Parents and Guardians - Identifying Risk

The Centers for Disease Control and Prevention (CDC) estimates 24 million housing units nationally have deteriorated lead-based paint and elevated levels of lead-contaminated house dust. Over 4 million of these dwellings are home to one or more young children (CDC 2012).

Sources of Lead in Home

Most of Iowa's pre-1978 homes contain some lead-based paint. Assume your house still has some lead present if it was built before 1978, even if it has been renovated or repainted. Young children who live in pre-1978 homes can become lead poisoned when they get house dust and soil on their hands and put their hands in their mouths, when they breathe in lead dust, or when they put paint chips, exterior soil or items containing lead in their mouth. Large amounts of lead dust and debris can result when older homes are remodeled, repaired or painted. You should routinely check your home for possible lead hazards and check the United States Consumer Product Safety Commission recall list.
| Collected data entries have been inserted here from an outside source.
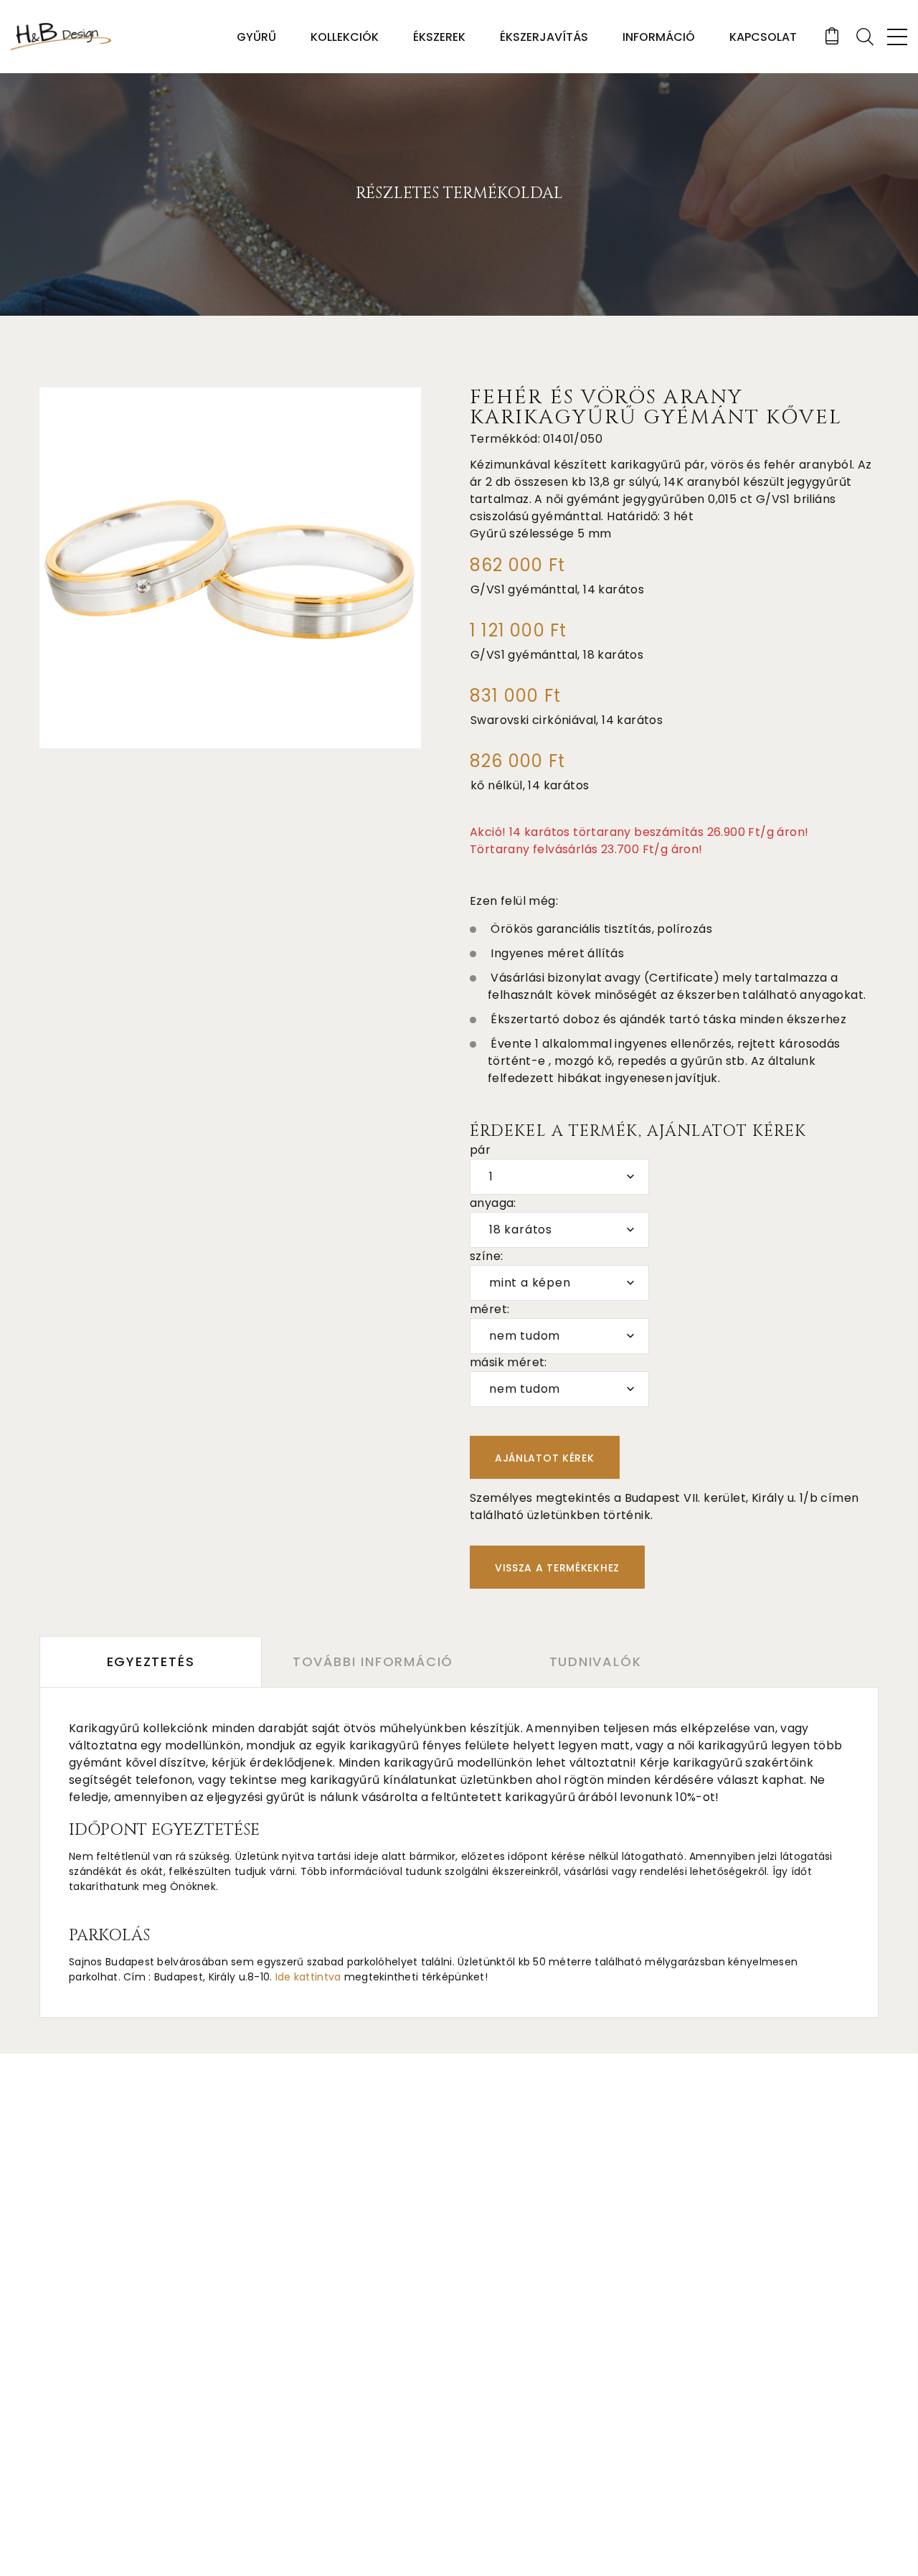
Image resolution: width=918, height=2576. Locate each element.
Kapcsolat (763, 37)
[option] (230, 567)
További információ (373, 1661)
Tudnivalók (595, 1661)
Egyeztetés (151, 1661)
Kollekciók (345, 37)
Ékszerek (439, 37)
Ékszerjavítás (544, 37)
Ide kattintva (308, 1977)
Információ (659, 37)
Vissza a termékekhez (557, 1568)
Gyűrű (256, 37)
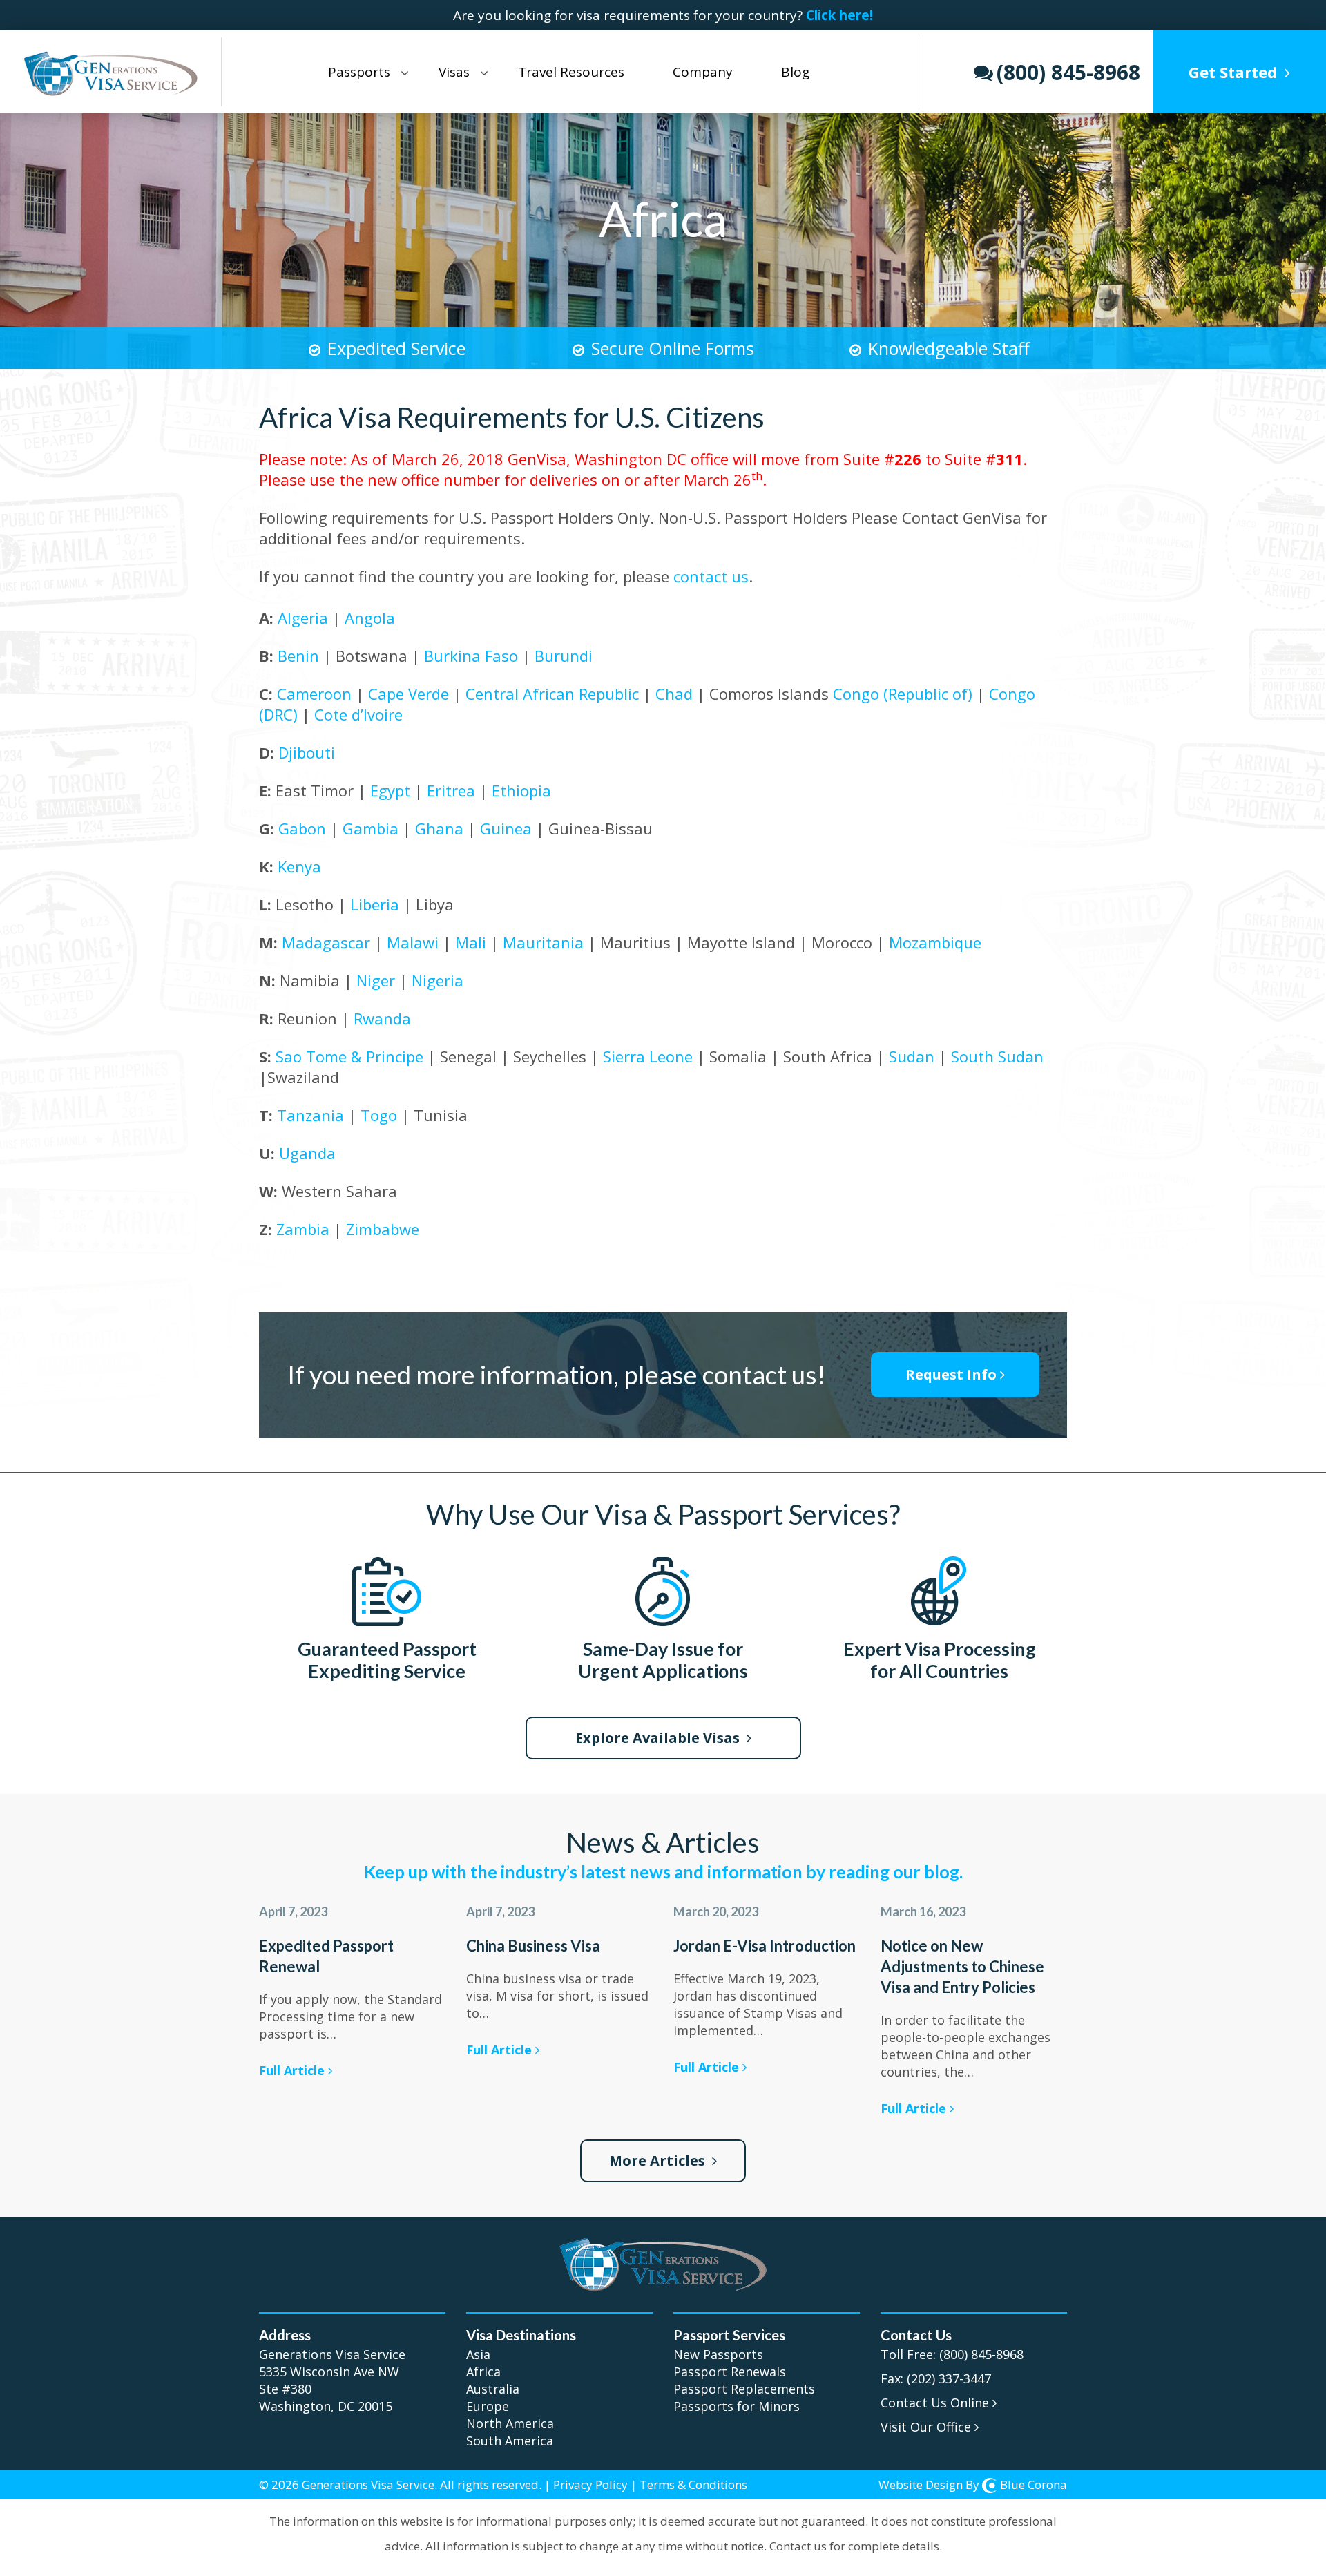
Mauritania (543, 942)
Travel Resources (571, 72)
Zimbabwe (382, 1229)
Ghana (439, 828)
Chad (674, 693)
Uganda (307, 1153)
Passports (359, 72)
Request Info (951, 1374)
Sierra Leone (648, 1056)
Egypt (390, 790)
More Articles (659, 2160)
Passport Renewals (729, 2371)
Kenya (299, 866)
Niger (375, 980)
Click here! (839, 15)
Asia (478, 2354)
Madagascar (326, 942)
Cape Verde (408, 693)
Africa (483, 2371)
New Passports (718, 2354)
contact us (711, 576)
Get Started (1235, 71)
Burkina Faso (469, 655)
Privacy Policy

 Your child’s risk of lead exposure may also be higher if the child:

  • lives in a poorly maintained house or rental property
  • is low income or living in poverty
  • is a member of a racial or ethnic minority group
  • is a recent immigrant, refugee or was adopted from a foreign country
  • is in foster care
  • has a mental or behavioral disorder that increases mouthing
  • has parents who are exposed to lead at work

Having one or more of these conditions does not predict risk in every community, and children in these groups may not be exposed to lead and may not have elevated blood lead levels. Only a blood test can determine whether a child has lead poisoning.